Assistito dall’avvocato Antonio Spagnuolo (con i due ricorsi in Cassazione firmati da Bruno Larosa), il 45enne è riuscito ad ottenere l’assoluzione con formula piena solo dopo sei gradi di giudizio: un processo di primo grado con rito abbreviato, tre volte in Corte d’Appello e due procedimenti di Cassazione. Tutto parte nel 2009. All’epoca 33enne, gestiva un’importante rivendita di veicoli a Castellammare di Stabia, seconda generazione di imprenditori nel settore. Un esperto di motori, insomma, che però incappò in un insolito annuncio online: un incontro con una giovane donna, che raccontava di essere maggiorenne e di volere un rapporto a pagamento con lui, anche in presenza del fidanzato. L’imprenditore accettò e si presentò a Cava de’ Tirreni. A fine serata, pagò il prezzo pattuito e salutò la coppia. Da quel momento iniziò il suo incubo. Continue telefonate, richieste di ulteriore denaro. Qualche mese più tardi, mentre era all’estero per lavoro, i carabinieri si presentarono a casa con un ordine di arresto per violenza sessuale di gruppo e prostituzione minorile.

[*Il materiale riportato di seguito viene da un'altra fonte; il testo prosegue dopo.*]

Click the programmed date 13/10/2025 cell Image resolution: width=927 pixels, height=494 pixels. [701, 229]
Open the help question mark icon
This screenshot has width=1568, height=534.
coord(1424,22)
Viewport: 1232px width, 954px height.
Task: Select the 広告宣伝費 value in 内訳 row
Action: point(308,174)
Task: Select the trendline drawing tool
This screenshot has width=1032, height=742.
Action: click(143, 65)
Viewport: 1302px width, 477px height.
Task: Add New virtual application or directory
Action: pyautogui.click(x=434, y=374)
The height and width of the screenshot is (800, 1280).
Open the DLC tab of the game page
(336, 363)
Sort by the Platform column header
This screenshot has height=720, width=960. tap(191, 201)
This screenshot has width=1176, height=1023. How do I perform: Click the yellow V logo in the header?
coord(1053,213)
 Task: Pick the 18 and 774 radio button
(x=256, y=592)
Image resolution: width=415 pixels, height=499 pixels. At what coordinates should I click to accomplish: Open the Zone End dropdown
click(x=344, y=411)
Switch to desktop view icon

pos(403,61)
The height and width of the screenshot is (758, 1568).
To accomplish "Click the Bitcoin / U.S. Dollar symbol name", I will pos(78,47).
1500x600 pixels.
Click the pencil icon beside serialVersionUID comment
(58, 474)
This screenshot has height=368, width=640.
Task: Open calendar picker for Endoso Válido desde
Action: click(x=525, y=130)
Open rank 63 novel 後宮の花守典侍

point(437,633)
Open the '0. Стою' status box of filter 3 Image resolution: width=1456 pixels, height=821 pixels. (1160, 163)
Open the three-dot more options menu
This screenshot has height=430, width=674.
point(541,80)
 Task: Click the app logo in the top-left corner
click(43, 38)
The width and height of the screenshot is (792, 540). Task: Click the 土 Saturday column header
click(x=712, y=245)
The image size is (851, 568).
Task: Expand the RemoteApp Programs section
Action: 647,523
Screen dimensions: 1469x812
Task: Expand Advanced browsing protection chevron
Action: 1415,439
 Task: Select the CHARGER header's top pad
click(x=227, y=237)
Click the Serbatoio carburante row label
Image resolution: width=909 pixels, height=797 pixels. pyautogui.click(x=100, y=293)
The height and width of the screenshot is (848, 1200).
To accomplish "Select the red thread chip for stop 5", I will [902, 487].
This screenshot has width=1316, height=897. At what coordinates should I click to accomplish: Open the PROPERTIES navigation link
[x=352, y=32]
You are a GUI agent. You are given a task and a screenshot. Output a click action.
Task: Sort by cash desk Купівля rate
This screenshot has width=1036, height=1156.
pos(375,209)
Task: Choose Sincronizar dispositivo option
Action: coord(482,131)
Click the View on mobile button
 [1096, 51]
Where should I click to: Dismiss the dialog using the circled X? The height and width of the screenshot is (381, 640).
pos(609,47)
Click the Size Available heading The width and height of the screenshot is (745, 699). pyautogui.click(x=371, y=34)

Con lui erano coinvolti altri professionisti del Salernitano, anche loro caduti nella trappola a sfondo sessuale.
Un fulmine a ciel sereno per l’imprenditore, che fece subito ritorno in Italia per consegnarsi e per spiegare che si trattava di un incredibile malinteso. Invece, fu l’inizio dell’incubo. Rimase in carcere per otto mesi. Solo dopo un primo ricorso in Cassazione, l’imprenditore ottenne la scarcerazione.
Presentato ricorso in appello, nel frattempo il processo con rito ordinario per gli altri coimputati si sviluppò su un binario molto favorevole. Una perizia psichiatrica dimostrò che la ragazza aveva disturbi della personalità e l’analisi dei computer come fosse lei stessa a gestire gli appuntamenti e gli account, non il fidanzato come aveva dichiarato. Di questi primi esiti, però, i giudici della Corte d’Appello di Salerno non tennero conto e confermarono la condanna per l’imprenditore. La Cassazione, però, ritenne fondate le questioni sollevate dai legali dell’imprenditore stabiese e già nel 2015 il ricorso portò all’annullamento del giudizio e al ritorno in secondo grado, stavolta dinanzi alla Corte d’Appello di Napoli, disponendo una perizia psichiatrica. Nel frattempo, il processo per gli altri imputati si chiuse con l’assoluzione per tutti. Il solo dispositivo di sentenza, però, secondo i giudici d’appello non era sufficiente per assolverlo, così arrivò una nuova condanna per l’imprenditore. L’ovvio ricorso in Cassazione – il secondo – portò alla riapertura del processo, di nuovo presso la Corte d’Appello di Napoli, ma dinanzi ad altri giudici.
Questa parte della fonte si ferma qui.